Records contained in a dataset
○ ○ ○ ○ ○ ○ ○

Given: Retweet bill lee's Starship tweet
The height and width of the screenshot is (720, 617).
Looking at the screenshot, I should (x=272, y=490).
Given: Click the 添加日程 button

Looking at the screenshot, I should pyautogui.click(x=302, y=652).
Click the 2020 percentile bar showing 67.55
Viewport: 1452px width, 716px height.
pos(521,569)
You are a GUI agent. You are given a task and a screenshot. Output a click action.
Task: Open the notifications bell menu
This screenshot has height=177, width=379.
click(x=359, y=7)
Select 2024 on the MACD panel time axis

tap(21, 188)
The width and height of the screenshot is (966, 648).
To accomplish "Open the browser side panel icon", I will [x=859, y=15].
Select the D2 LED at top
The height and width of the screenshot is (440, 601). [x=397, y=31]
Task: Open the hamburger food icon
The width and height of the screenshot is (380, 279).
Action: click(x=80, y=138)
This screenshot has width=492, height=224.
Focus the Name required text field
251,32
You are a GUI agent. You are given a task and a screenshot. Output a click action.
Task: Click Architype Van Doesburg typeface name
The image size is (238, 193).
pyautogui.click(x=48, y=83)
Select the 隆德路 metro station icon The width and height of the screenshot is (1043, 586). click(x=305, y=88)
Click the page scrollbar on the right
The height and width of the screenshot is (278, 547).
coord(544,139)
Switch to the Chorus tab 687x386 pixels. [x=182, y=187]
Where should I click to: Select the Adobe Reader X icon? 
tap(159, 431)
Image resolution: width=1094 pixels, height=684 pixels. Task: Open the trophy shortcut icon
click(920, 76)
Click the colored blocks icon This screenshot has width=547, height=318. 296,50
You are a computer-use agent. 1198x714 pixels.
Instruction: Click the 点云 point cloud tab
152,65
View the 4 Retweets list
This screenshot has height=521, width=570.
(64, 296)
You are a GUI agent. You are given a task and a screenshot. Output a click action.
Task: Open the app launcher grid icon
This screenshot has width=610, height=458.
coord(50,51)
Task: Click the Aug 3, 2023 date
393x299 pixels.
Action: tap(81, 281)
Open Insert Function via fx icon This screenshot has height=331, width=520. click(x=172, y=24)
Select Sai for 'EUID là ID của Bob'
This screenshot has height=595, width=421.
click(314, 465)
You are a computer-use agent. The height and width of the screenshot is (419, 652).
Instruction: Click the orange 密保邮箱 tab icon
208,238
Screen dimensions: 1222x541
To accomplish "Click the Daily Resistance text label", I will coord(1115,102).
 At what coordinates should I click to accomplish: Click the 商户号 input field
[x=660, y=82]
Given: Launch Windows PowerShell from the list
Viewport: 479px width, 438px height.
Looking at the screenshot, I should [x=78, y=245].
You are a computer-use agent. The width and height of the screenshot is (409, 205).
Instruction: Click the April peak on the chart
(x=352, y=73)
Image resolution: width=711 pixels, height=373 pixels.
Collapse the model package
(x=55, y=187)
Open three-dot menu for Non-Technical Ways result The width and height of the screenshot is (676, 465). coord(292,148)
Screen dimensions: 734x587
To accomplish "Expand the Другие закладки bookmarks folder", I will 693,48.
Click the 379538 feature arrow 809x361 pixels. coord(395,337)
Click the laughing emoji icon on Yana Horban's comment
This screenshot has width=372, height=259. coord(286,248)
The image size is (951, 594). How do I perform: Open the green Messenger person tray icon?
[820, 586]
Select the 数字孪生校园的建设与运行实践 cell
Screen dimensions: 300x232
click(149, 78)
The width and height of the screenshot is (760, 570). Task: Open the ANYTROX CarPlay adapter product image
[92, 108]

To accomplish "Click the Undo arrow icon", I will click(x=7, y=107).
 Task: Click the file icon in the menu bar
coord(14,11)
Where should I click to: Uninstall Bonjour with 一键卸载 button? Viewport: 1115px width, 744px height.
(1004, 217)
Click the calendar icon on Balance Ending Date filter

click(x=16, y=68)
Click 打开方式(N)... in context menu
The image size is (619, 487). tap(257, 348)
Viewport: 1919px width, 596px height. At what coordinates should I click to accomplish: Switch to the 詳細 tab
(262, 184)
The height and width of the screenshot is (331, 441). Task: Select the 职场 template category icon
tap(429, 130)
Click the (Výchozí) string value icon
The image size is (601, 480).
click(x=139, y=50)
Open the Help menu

○ ○ ○ ○ ○ ○ ○

Goal of the exercise:
From the first line to the last, retype the records exactly.

The completed task:
Given: Retweet bill lee's Starship tweet
The height and width of the screenshot is (720, 617).
Looking at the screenshot, I should (x=272, y=490).
Given: Click the 添加日程 button

Looking at the screenshot, I should pyautogui.click(x=302, y=652).
Click the 2020 percentile bar showing 67.55
Viewport: 1452px width, 716px height.
pos(521,569)
You are a GUI agent. You are given a task and a screenshot. Output a click action.
Task: Open the notifications bell menu
This screenshot has height=177, width=379.
click(x=359, y=7)
Select 2024 on the MACD panel time axis

tap(21, 188)
The width and height of the screenshot is (966, 648).
To accomplish "Open the browser side panel icon", I will [x=859, y=15].
Select the D2 LED at top
The height and width of the screenshot is (440, 601). [x=397, y=31]
Task: Open the hamburger food icon
The width and height of the screenshot is (380, 279).
Action: click(x=80, y=138)
This screenshot has width=492, height=224.
Focus the Name required text field
251,32
You are a GUI agent. You are given a task and a screenshot. Output a click action.
Task: Click Architype Van Doesburg typeface name
The image size is (238, 193).
pyautogui.click(x=48, y=83)
Select the 隆德路 metro station icon The width and height of the screenshot is (1043, 586). click(x=305, y=88)
Click the page scrollbar on the right
The height and width of the screenshot is (278, 547).
coord(544,139)
Switch to the Chorus tab 687x386 pixels. [x=182, y=187]
Where should I click to: Select the Adobe Reader X icon? 
tap(159, 431)
Image resolution: width=1094 pixels, height=684 pixels. Task: Open the trophy shortcut icon
click(920, 76)
Click the colored blocks icon This screenshot has width=547, height=318. 296,50
You are a computer-use agent. 1198x714 pixels.
Instruction: Click the 点云 point cloud tab
152,65
View the 4 Retweets list
This screenshot has height=521, width=570.
(64, 296)
You are a GUI agent. You are given a task and a screenshot. Output a click action.
Task: Open the app launcher grid icon
This screenshot has width=610, height=458.
coord(50,51)
Task: Click the Aug 3, 2023 date
393x299 pixels.
Action: tap(81, 281)
Open Insert Function via fx icon This screenshot has height=331, width=520. click(x=172, y=24)
Select Sai for 'EUID là ID của Bob'
This screenshot has height=595, width=421.
click(314, 465)
You are a computer-use agent. The height and width of the screenshot is (419, 652).
Instruction: Click the orange 密保邮箱 tab icon
208,238
Screen dimensions: 1222x541
To accomplish "Click the Daily Resistance text label", I will coord(1115,102).
 At what coordinates should I click to accomplish: Click the 商户号 input field
[x=660, y=82]
Given: Launch Windows PowerShell from the list
Viewport: 479px width, 438px height.
Looking at the screenshot, I should [x=78, y=245].
You are a computer-use agent. The width and height of the screenshot is (409, 205).
Instruction: Click the April peak on the chart
(x=352, y=73)
Image resolution: width=711 pixels, height=373 pixels.
Collapse the model package
(x=55, y=187)
Open three-dot menu for Non-Technical Ways result The width and height of the screenshot is (676, 465). coord(292,148)
Screen dimensions: 734x587
To accomplish "Expand the Другие закладки bookmarks folder", I will 693,48.
Click the 379538 feature arrow 809x361 pixels. coord(395,337)
Click the laughing emoji icon on Yana Horban's comment
This screenshot has width=372, height=259. coord(286,248)
The image size is (951, 594). How do I perform: Open the green Messenger person tray icon?
[820, 586]
Select the 数字孪生校园的建设与运行实践 cell
Screen dimensions: 300x232
click(149, 78)
The width and height of the screenshot is (760, 570). Task: Open the ANYTROX CarPlay adapter product image
[92, 108]

To accomplish "Click the Undo arrow icon", I will click(x=7, y=107).
 Task: Click the file icon in the menu bar
coord(14,11)
Where should I click to: Uninstall Bonjour with 一键卸载 button? Viewport: 1115px width, 744px height.
(1004, 217)
Click the calendar icon on Balance Ending Date filter

click(x=16, y=68)
Click 打开方式(N)... in context menu
The image size is (619, 487). tap(257, 348)
Viewport: 1919px width, 596px height. At what coordinates should I click to accomplish: Switch to the 詳細 tab
(262, 184)
The height and width of the screenshot is (331, 441). Task: Select the 职场 template category icon
tap(429, 130)
Click the (Výchozí) string value icon
The image size is (601, 480).
click(x=139, y=50)
Open the Help menu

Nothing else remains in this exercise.